From: Jos Koot (jos.koot at telefonica.net)
Date: Wed Nov 3 07:53:47 EDT 2010

For very big serializable dictionaries with small keys but memory consuming
values, one might think of a dictionary that holds its values in a direct
accessible file on disk. Within RAM, the dictionary can map the keys to
their values by means of intermediate file-pointers. Does such type of
dictionary already exists?

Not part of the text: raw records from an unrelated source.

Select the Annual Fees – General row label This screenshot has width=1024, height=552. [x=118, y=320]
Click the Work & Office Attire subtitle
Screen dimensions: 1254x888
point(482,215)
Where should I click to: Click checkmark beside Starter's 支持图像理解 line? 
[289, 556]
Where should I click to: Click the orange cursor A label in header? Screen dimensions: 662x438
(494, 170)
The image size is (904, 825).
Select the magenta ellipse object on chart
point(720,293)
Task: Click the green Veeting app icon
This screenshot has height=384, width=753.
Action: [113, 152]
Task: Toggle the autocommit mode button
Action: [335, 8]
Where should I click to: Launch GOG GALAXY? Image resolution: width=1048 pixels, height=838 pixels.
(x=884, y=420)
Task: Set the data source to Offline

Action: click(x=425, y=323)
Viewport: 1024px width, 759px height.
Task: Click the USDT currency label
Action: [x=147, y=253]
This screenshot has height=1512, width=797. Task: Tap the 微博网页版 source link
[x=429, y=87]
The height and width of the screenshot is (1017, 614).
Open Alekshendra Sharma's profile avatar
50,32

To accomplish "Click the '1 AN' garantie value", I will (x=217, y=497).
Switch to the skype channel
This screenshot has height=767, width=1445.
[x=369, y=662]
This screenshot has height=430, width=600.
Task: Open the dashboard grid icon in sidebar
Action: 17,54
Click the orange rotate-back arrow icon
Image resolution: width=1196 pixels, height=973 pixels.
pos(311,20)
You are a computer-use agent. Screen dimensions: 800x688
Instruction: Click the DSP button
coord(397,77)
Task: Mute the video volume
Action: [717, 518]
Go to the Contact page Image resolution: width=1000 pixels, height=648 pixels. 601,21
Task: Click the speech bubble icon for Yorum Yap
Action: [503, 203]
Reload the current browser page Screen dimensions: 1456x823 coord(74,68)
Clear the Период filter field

If not and some people are interested, I am very
well willing and prepared to make such a dictionary.
 
I am thinking of the following:
 
Call the dictionary a "da" and its file a "da-file".
 
Opening a da-file opens it for both input and output and reads the mutable
top-da containing an index that maps keys onto file-positions.
 
Closing a da-file stores the mutated top-da, then stores the pointer to the
new top-da in a manner as atomic as possible.
 
A da-file may contain sub-das.
 
When a program/system crashes without closing a da-file, the logical content
of the file will be consistent. In this case new or updated data may be
physically present, but will not exists in logical sense. Opening the
da-file after a crash shows the same dictionary as when last opened. When a
program/system crashes while storing the pointer to the top-da, we may have
a problem. However, it will be possible to reconstruct the most recent
consistent da-file.
 
The dictionary will contain history info such as to allow going back to a
previous state of the da-file. This can be acheived by storing all new data
at the end of the file and storing the pointer to the current top-da in the
first block of the file. Each da will have a pointer to its predecessor.
 
A cleanup-procedure will be present such as to prepare a new da-file whose
physical content corresponds to the logical content according to its current
top-da.
 
Procedures:
 
open-da-file -> da
close-da-file -> da
make-da -> da (for new sub-das)
da-ref
da-set!
da-remove!
da-revert! -> da (go back in history for top or sub-da)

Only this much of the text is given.